Search code examples
cudaconstantshost

Host float constant usage in a kernel in CUDA


I am using CUDA 5.0. I noticed that the compiler will allow me to use host-declared int constants within kernels. However, it refuses to compile any kernels that use host-declared float constants. Does anyone know the reason for this seeming discrepancy?

For example, the following code runs just fine as is, but it will not compile if the final line in the kernel is uncommented.

#include <cstdio>
#include <cuda_runtime.h>

static int   __constant__ DEV_INT_CONSTANT   = 1;
static float __constant__ DEV_FLOAT_CONSTANT = 2.0f;

static int   const        HST_INT_CONSTANT   = 3;
static float const        HST_FLOAT_CONSTANT = 4.0f;

__global__ void uselessKernel(float * val)
{
    *val = 0.0f;

    // Use device int and float constants
    *val += DEV_INT_CONSTANT;
    *val += DEV_FLOAT_CONSTANT;

    // Use host int and float constants
    *val += HST_INT_CONSTANT;
    //*val += HST_FLOAT_CONSTANT; // won't compile if uncommented
}

int main(void)
{
    float * d_val;
    cudaMalloc((void **)&d_val, sizeof(float));

    uselessKernel<<<1, 1>>>(d_val);

    cudaFree(d_val);
}

Solution

  • Adding a const number in the device code is OK, but adding a number stored on the host memory in the device code is NOT.
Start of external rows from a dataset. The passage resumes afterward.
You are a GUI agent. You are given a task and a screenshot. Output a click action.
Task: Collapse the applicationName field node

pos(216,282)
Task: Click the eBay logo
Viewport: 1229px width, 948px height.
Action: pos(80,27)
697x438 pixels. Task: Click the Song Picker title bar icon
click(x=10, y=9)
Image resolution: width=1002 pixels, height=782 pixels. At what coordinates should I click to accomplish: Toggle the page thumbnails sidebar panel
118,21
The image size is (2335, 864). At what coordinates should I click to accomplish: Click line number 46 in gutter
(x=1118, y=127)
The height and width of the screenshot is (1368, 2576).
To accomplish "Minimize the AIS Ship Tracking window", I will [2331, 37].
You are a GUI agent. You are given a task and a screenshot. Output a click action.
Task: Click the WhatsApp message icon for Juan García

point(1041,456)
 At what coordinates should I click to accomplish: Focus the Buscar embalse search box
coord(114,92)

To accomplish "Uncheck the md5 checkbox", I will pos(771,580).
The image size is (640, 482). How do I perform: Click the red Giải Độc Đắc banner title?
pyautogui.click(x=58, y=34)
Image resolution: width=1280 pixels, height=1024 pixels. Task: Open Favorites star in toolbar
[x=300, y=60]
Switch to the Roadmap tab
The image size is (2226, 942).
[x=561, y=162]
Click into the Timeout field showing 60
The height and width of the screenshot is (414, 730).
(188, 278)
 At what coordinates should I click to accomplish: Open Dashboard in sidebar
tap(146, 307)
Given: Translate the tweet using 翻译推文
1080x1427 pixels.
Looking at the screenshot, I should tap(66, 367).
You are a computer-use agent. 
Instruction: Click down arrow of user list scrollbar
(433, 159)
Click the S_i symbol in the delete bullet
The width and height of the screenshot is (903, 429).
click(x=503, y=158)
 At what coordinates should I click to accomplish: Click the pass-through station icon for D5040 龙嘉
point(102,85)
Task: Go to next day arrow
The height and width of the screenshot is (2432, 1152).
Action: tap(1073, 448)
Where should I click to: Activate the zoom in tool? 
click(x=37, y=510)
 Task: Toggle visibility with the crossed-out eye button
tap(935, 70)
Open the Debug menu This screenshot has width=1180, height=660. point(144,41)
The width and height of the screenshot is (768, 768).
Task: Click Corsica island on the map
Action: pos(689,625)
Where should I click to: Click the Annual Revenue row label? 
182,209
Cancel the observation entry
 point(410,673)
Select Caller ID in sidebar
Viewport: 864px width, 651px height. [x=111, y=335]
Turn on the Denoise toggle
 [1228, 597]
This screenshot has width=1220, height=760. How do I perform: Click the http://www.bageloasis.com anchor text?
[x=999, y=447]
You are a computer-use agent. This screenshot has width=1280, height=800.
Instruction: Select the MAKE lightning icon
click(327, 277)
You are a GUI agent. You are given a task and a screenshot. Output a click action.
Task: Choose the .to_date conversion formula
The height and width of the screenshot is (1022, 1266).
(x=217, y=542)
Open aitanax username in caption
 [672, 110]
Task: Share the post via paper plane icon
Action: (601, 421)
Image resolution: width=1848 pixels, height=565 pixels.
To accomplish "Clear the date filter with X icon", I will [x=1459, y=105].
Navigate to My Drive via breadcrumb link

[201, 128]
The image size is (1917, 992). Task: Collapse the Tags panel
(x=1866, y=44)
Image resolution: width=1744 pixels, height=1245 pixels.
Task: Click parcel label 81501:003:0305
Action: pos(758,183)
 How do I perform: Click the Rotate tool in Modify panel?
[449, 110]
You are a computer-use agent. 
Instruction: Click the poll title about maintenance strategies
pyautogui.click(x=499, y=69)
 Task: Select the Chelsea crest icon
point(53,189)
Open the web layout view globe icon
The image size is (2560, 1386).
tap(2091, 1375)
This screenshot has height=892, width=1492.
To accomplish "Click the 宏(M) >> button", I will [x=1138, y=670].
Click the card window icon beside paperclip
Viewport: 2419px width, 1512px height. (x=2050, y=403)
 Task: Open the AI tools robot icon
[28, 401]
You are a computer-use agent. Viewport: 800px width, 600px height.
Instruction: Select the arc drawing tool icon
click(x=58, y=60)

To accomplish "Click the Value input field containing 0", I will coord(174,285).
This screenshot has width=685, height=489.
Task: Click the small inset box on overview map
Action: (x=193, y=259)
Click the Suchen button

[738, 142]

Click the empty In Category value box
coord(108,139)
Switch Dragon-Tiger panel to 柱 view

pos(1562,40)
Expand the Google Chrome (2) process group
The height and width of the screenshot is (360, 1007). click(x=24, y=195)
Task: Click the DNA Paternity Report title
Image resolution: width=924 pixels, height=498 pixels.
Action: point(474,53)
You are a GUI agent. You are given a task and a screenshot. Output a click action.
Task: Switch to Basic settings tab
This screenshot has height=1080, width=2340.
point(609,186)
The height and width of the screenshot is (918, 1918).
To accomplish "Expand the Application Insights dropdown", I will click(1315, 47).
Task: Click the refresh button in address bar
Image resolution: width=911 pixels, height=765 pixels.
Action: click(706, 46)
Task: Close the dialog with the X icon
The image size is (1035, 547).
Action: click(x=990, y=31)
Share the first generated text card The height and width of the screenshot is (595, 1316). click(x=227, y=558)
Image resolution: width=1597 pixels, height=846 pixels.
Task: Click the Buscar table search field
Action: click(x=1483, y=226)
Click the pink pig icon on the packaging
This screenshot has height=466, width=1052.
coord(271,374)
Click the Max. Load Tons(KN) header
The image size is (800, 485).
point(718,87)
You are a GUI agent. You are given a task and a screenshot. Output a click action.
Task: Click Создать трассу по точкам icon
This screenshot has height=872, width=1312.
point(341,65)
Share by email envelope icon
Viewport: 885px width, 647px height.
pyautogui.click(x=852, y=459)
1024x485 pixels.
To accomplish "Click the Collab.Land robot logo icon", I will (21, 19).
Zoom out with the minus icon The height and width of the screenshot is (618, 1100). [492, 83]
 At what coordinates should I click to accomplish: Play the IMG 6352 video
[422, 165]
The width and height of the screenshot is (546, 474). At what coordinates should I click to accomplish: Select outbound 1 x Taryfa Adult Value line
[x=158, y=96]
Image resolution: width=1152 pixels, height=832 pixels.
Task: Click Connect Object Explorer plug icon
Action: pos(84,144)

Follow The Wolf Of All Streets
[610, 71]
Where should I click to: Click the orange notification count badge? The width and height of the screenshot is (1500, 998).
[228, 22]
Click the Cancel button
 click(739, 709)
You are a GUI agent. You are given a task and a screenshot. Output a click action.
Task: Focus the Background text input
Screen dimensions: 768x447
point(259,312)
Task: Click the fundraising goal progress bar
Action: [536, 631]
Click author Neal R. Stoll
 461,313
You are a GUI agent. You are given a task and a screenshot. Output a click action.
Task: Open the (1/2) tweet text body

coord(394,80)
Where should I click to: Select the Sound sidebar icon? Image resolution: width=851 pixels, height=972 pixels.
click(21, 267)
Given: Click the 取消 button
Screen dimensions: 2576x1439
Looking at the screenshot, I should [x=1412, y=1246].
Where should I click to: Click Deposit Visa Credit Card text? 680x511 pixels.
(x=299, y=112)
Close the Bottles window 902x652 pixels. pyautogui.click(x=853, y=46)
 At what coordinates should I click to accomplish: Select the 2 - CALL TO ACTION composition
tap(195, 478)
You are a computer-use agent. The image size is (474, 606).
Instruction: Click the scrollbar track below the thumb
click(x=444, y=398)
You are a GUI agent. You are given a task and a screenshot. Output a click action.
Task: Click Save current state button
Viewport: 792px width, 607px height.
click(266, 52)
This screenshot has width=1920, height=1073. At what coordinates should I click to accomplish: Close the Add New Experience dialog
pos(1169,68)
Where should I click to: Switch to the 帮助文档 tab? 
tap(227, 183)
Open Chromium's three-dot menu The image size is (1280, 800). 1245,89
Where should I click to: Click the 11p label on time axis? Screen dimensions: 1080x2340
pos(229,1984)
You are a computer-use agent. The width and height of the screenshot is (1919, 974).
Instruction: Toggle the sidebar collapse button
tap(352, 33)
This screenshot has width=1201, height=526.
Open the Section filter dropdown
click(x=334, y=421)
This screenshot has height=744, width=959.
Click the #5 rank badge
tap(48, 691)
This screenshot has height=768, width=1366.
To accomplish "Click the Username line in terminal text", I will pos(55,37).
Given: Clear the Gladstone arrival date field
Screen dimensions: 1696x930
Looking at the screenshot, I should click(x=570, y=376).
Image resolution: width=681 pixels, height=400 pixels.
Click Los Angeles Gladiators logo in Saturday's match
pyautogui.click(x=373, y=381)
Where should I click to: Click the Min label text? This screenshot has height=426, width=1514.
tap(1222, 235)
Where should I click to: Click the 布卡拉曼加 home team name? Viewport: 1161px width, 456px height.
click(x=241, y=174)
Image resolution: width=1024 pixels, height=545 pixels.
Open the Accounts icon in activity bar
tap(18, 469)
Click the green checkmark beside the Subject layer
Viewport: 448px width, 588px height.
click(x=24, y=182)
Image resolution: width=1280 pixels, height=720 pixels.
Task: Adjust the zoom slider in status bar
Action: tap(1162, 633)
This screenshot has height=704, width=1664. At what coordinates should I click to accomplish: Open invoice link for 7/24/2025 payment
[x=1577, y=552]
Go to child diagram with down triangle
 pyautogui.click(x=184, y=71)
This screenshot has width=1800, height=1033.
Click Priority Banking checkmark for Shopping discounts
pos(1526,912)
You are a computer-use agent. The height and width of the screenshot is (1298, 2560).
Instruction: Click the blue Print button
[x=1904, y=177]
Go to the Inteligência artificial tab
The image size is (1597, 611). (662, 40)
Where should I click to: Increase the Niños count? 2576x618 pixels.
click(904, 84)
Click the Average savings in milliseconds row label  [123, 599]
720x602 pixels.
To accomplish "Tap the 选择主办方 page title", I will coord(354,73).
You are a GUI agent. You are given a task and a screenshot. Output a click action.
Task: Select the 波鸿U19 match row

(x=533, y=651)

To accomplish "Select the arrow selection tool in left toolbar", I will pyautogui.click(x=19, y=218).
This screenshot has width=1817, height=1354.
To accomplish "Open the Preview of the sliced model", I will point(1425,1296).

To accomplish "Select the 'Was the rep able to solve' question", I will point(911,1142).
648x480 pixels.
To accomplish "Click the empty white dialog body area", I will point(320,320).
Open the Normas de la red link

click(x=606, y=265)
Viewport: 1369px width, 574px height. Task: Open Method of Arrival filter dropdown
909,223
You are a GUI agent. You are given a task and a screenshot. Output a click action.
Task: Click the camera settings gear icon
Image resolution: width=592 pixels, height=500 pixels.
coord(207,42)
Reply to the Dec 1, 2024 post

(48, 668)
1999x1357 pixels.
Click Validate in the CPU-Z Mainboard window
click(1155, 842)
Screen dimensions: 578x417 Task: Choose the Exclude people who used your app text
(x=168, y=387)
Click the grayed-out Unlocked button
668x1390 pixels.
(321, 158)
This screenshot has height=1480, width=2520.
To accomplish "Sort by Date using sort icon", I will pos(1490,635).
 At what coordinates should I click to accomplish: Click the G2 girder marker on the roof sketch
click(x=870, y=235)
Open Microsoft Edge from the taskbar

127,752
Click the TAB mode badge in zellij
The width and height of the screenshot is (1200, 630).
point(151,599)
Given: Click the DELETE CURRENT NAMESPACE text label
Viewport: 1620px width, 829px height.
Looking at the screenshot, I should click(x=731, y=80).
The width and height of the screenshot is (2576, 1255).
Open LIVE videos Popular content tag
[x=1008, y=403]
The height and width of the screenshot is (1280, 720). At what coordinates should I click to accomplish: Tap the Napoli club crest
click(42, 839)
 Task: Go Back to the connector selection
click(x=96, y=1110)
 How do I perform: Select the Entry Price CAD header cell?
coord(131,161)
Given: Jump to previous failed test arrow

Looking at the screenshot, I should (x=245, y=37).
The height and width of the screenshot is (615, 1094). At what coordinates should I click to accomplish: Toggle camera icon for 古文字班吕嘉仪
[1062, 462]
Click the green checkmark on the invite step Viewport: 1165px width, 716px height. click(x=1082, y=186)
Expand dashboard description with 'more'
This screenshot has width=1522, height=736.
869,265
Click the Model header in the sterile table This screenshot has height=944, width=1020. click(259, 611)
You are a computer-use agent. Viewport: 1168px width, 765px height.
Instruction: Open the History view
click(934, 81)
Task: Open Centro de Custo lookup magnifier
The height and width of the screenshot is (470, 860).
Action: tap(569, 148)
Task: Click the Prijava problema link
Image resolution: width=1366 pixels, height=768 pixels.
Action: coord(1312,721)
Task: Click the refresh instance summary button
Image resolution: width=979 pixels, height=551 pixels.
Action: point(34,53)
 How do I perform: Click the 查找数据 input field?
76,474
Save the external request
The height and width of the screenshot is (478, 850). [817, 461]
    Every reference of the static const int in your code can be replaced with the value 3 by the compiler/optimizer when the addr of that variable is never referenced. In this case, it is like #define HST_INT_CONSTANT 3, and no host memory is allocated for this variable.

    But for float var, the host memory is always allocated even it is of static const float. Since the kernel can not access the host memory directly, your code with static const float won't be compiled.

    For C/C++, int can be optimized more aggressively than float.

    You code runs when the comment is ON can be seen as a bug of CUDA C I think. The static const int is a host side thing, and should not be accessible to the device directly.